>> Begin Supplied passage

Category Archives: History

Ancient Art: Malilangwe’s primitive paintings

November 14, 2012 - Conservation,Did You Know?,History,Malilangwe Wildlife Reserve,Safari,Singita Pamushana Lodge

Singita Pamushana Lodge is located in the Malilangwe Wildlife Reserve; 130 000 acres of wilderness in the southern corner of Zimbabwe. It is a spectacularly diverse and beautiful piece of Africa, and is also home to nearly 100 rock art sites that date back more than 2 000 years. The careful protection of these sites is a key part of Singita’s conservation philosophy, and allows this ancient artwork to be preserved for future generations to enjoy. Head Guide at Singita Pamushana, Brad Fouché, shares his knowledge on the subject.

The area around the lodge is known for its lush mopane forests and majestic baobab trees, as well as a range of magical sandstone outcrops where most of the San paintings are located.

Malilangwe Wildlife Reserve Rock Art 1

In Zimbabwe there are 15 000 known rock art and engraving sites, of which many are unique to the country, with little or no other examples found in the rest of Southern Africa. The three different groups of paintings found at the reserve are from San or Bushman hunter-gatherers, Iron Age farmers and Koi Koi/Khoekhoen people.

Malilangwe Wildlife Reserve Rock Art 2

In addition to professional research undertaken to locate Stone and Iron Age rock painting sites in the area, field staff and guides at Singita Pamushana have recorded a great many other examples. No less than five recording projects have been conducted on the reserve in the last decade, and a total of 87 sites being recorded, with surely many more as yet undiscovered.

>> End Supplied passage
>> Begin Raw data

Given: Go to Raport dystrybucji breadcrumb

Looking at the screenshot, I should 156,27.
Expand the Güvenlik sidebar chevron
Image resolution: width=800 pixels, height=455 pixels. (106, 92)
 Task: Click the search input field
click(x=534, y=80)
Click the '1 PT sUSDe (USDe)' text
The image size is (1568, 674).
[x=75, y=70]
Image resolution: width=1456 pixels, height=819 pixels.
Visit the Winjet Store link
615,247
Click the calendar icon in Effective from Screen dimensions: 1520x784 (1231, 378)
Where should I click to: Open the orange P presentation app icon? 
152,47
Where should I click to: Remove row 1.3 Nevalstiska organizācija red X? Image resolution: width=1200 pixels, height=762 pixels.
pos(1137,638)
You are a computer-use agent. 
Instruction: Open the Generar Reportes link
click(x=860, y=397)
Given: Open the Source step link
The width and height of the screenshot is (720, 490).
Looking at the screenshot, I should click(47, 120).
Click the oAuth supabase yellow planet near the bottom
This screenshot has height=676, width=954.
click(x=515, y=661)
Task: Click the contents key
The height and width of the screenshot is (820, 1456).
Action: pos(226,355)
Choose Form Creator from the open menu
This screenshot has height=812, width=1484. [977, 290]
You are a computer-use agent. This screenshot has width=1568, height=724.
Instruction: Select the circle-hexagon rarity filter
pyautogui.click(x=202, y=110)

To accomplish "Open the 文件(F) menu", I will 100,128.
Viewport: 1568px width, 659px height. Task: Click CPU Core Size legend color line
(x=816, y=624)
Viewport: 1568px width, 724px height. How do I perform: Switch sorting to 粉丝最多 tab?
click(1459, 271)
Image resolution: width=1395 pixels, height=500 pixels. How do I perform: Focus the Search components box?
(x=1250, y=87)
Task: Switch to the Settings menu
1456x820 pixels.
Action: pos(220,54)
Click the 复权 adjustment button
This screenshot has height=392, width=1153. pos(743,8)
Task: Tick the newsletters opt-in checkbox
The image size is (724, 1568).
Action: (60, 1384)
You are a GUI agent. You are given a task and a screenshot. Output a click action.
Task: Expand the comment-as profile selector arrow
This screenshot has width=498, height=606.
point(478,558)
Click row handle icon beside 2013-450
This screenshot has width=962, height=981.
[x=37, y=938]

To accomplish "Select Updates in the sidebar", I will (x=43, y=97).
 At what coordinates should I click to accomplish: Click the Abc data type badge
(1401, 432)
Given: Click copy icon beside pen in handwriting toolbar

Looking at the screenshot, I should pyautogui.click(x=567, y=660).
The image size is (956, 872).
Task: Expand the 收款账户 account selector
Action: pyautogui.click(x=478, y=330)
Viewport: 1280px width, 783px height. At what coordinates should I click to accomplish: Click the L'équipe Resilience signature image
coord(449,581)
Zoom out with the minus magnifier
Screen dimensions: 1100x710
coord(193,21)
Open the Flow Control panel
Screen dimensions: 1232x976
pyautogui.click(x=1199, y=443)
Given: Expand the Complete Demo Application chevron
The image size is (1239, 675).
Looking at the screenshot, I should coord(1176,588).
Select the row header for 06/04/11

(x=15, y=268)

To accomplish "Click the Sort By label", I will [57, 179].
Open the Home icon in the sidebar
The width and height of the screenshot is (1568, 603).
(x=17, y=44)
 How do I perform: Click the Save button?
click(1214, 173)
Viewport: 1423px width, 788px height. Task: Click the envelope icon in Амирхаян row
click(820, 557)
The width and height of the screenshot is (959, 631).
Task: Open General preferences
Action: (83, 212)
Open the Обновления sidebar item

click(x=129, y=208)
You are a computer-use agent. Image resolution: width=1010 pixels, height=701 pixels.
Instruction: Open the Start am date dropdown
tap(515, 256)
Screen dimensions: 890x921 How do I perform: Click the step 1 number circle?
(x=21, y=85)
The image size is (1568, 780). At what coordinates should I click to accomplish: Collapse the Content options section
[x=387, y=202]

>> End Raw data

→ Directions
a) According to the passage on Malilangwe's rock paintings, how many known rock art and engraving sites are there in Zimbabwe?
b) Extend the passage on Malilangwe's rock paintings, starting after its last sentence.

→ Task-by-task outputs
a) 15 000.

b)
Malilangwe Wildlife Reserve Rock Art 3

Some of the unique rock art that can be found here includes:

* Five extremely rare bi-cephalic (double-headed) animals, of which only two other examples have been discovered in Southern Africa.
* Fly whisks, which are relatively common in San rock art and were used only during the “curing” or “trance dance”.
* Two examples of formlings, a term coined by ethnologist and archaeologist Leo Frobenius to describe “large forms, shaped like galls or livers, into which human figures are painted”, and unique to the whole of Zimbabwe. Their meaning however remains poorly understood.
* Various animals, including elephant, rhino, hippo, buffalo, giraffe, hartebeest, wildebeest, zebra, roan antelope, sable, kudu, impala, wild dog, baboon, aardvark, ostrich and unidentified birds of prey.

Malilangwe Wildlife Reserve Rock Art 4

Find out more about the inspiration behind Singita Pamushana Lodge, one of Africa’s best-kept secrets, and read our latest Guides’ Diary from the area, written by field guide Jenny Hishin.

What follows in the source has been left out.